Vascular endothelial growth factor (VEGF)-dependent angiogenesis plays a crucial role in the corpus leteum formation and their functional maintenances in mammalian ovaries. We recently reported that the activation of hypoxia-inducible factor (HIF)-1α signaling contributes to the regulation of VEGF expression in the luteal cells (LCs) in response to hypoxia and human chorionic gonadotropin (HCG). This study was designed to test the hypothesis that, HIF prolyl-dydoxylases (PHDs) express in LCs and overexpression of PHD attenuates the expression of VEGF induced by HCG in LCs.
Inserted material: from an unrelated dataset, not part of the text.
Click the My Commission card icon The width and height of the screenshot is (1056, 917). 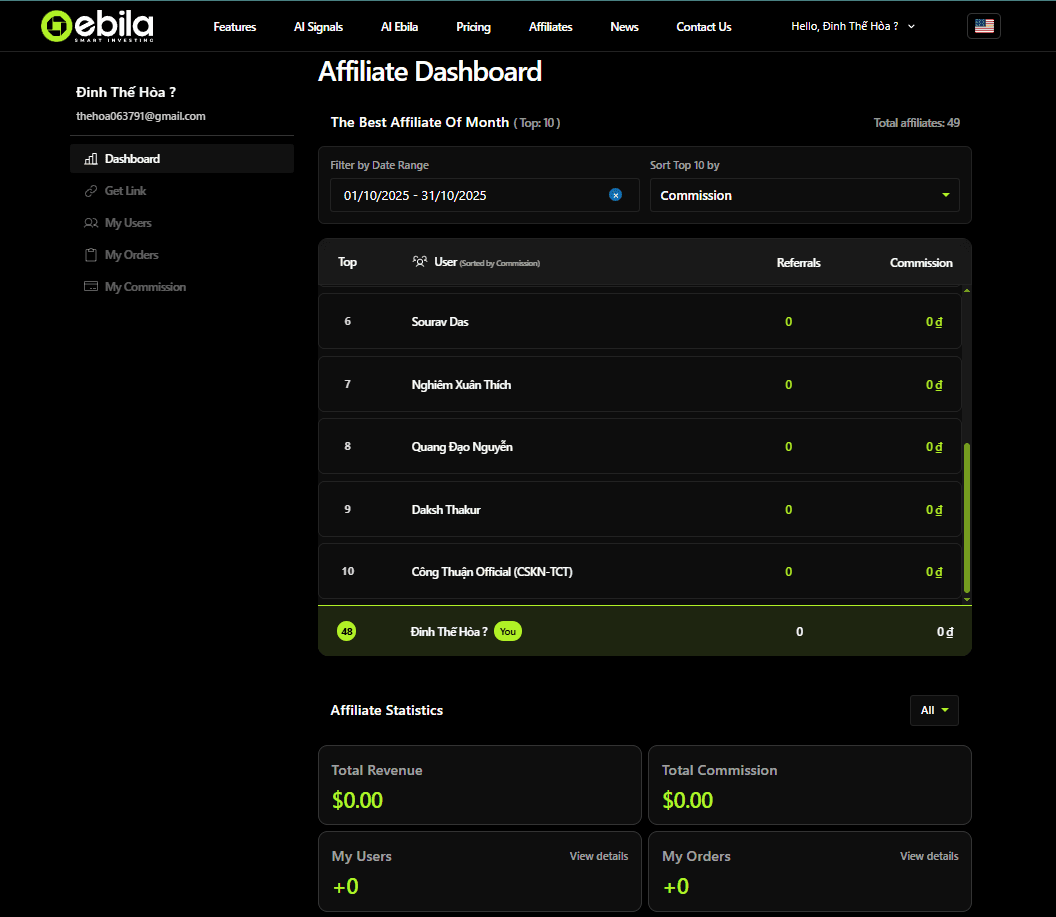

By real-time PCR and western blot analysis, we examined the expression of PHDs, confirmed the plasmid transfection and their expression and also investigated the changes of HIF-1α and VEGF expression after treatment with HCG and PHD2 transgenes. PHD2 expression was significantly higher than the others, indicating its main roles. Moreover, a significant increase of VEGF mRNA was found after HCG treatment, while this increased VEGF mRNA was also blocked by PHD2 overexpression in LCs. Further analysis also found that, this HCG-induced increase of VEGF mRNA was consistent with the level of HIF-1α protein, which is regulated by HIF prolyl-dydoxylase -mediated degradation. Taken together, our results indicated that, PHD2 mainly expressed in LCs and HCG-induced VEGF expression can be blocked by PHD2 overexpression through HIF-1α -mediated mechanism in LCs. This PHD2-mediated transcriptional activation may be one of the important mechanisms regulating VEGF expression in LCs during mammalian corpus leteum development.

Key words: Hypoxia-inducible factor-1α, HIF prolyl-dydoxylase, vascular endothelial growth factor, human chorionic gonadotropin, luteal cells.